Some possible activities to discover needs and craft your Why.
- Hire research experts and give them free rein to do their thing. One of the most inspiring talks I’ve seen was Indi Young at An Event Apart in San Francisco. She is the OG researcher, and her book Mental Models: Aligning Design Strategy with Human Behavior is the foremost authority on this topic. I wish everyone would read this book as the methodology truly gets to the heart of defining the problem to solve.
- Encourage research best practices for self serve models within the organization. If research conducted within the organization is ineffective, there will continue to be no business reason for it.
- Show what might happen if you don’t spend the time defining the problem. Conduct a pre-mortem for the kickoff of large projects and let everyone in the project team share their thoughts on how the project might fail. Harvard Business Review recommends taking time for this step in the process to mitigate risk of failure.
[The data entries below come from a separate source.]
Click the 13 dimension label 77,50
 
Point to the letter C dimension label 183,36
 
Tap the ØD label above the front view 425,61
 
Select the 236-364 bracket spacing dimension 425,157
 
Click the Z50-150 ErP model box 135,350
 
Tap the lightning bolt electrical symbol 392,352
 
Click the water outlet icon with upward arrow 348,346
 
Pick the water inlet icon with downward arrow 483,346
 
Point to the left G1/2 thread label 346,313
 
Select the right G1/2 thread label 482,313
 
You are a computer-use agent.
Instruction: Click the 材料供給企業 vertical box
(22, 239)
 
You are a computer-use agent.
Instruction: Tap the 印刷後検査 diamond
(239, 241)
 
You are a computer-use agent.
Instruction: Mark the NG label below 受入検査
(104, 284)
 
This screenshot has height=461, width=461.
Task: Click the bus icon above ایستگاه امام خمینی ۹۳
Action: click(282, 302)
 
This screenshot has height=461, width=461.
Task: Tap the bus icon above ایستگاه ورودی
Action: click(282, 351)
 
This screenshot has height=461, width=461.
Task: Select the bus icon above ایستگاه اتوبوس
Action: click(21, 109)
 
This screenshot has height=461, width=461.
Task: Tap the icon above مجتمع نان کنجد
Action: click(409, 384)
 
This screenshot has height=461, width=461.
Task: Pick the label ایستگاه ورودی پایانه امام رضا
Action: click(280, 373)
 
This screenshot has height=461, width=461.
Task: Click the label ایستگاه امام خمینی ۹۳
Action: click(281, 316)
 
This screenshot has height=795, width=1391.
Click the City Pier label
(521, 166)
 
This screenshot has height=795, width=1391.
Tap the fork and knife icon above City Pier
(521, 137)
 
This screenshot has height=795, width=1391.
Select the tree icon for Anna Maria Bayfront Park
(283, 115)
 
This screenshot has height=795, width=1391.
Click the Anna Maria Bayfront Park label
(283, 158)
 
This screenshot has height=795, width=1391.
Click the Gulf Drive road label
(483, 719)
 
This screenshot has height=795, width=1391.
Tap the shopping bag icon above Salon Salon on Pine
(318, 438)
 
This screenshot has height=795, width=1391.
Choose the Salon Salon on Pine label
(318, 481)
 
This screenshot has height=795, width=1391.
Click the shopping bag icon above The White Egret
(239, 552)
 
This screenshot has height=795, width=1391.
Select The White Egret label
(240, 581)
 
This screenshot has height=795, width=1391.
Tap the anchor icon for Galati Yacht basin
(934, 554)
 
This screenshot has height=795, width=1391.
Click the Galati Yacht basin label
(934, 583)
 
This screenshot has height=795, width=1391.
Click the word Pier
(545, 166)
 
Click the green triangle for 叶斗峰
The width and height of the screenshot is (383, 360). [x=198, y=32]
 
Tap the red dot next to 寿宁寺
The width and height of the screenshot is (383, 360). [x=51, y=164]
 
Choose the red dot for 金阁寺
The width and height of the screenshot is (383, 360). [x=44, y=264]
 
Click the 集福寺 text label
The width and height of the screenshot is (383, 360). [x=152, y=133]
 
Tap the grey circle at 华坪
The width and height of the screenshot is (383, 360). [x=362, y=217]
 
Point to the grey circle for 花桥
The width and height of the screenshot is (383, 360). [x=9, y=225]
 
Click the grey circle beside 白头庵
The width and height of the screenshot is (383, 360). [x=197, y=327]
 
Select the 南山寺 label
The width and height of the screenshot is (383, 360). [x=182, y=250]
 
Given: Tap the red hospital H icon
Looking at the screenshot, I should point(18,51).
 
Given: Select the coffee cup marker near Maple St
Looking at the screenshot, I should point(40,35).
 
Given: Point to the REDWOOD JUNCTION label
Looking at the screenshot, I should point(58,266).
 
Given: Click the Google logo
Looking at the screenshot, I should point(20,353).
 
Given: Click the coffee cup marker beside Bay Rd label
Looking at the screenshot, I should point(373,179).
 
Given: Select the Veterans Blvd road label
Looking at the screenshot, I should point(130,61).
- Any of the activities contained in the IDEO design kit. My favorites include the Journey Map and the Five Whys.
Those are a few thoughts on how begin aligning user needs with the business strategy, but this work needs to happen alongside integrating more UX metrics and user-centered KPI’s into the organizations’ objectives.
Designing an open system
In the past 4 years, I’ve learned what it’s like to be a designer at an open source software company. I’ve learned to consider extensibility with every design decision, which means asking the question “How will our network of extension developers take advantage of the new experience?”
In recent years we designed WooCommerce Home with three extensibility points: The Inbox for informational messages, a Task list for the sole purpose of extension developers (including our WooCommerce-owned extensions) being able to surface important notices for merchants in the admin, as well as another area for store management links.
This is the new Javascript layer of the product so there were very few extensions already integrating with the new UI, but design decisions were made with them in mind.
When working on a redesign of any legacy area of WooCommerce admin, there’s a literal minefield of extensibility points to consider.
When you don’t even know what you don’t know
There are times when we know what we don’t know. Then there are times like this, when we’re creating designs for a platform that can be extended with little regulation, when we literally don’t know what we don’t know.
Here are some ideas for making this process easier, and making the case for a redesign more palatable.
- Run an audit of every extension that could possibly plug into this area, and create journey maps to illustrate how the UI is adapted for their specific purpose.
- Connect with extension devs to learn their needs and pain points, alongside the builders and merchants who we tend to place more focus on.
- Keep a running list of most popular extensions and always incorporate their needs into design decisions.
It takes hard work and a growth mindset to truly listen to these internal and external voices, to be more of a “steward” for the experience. I’m in the process of learning and find it helpful to organize my thoughts on this topic. I hope this can be a useful guide for others.